ASSIGNMENT:
Begin the copy at the line that contains "Task: Turn off the AI Response Ready toggle", end it at the last line of the entries below, keep every word exact, and include no pictures.

MATERIAL FOR THIS EXERCISE:
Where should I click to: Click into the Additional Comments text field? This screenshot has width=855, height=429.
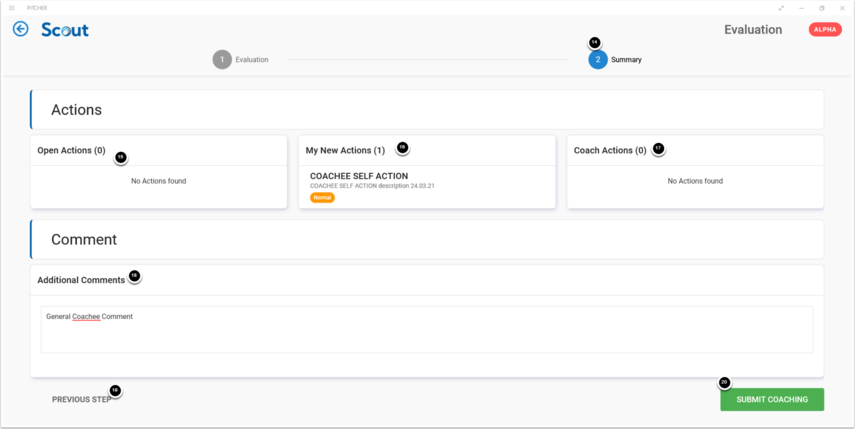tap(426, 330)
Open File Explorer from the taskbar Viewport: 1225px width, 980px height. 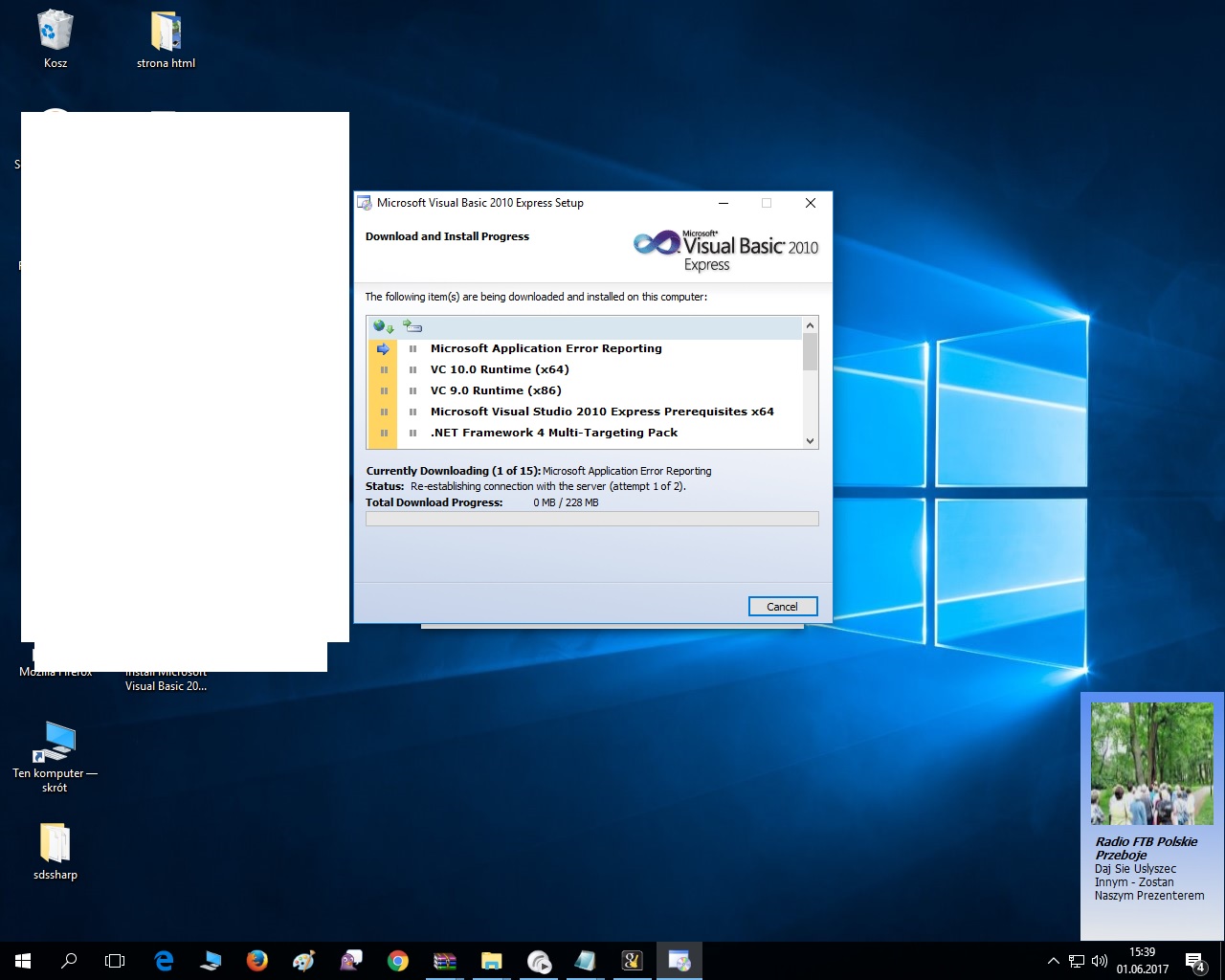coord(492,961)
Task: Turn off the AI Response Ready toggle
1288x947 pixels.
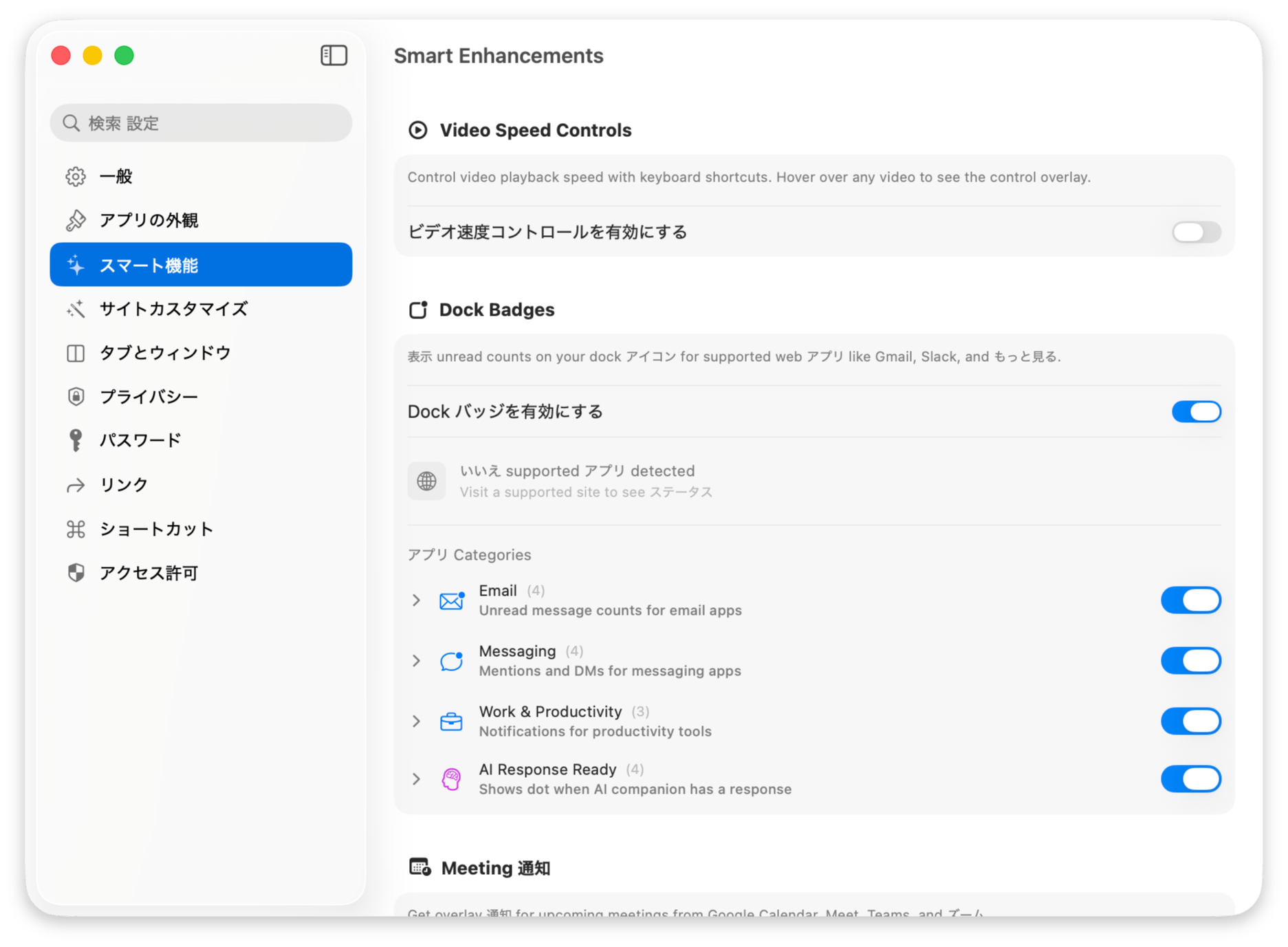Action: coord(1190,779)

EXERCISE ANSWER:
Task: Turn off the AI Response Ready toggle
1288x947 pixels.
Action: coord(1190,779)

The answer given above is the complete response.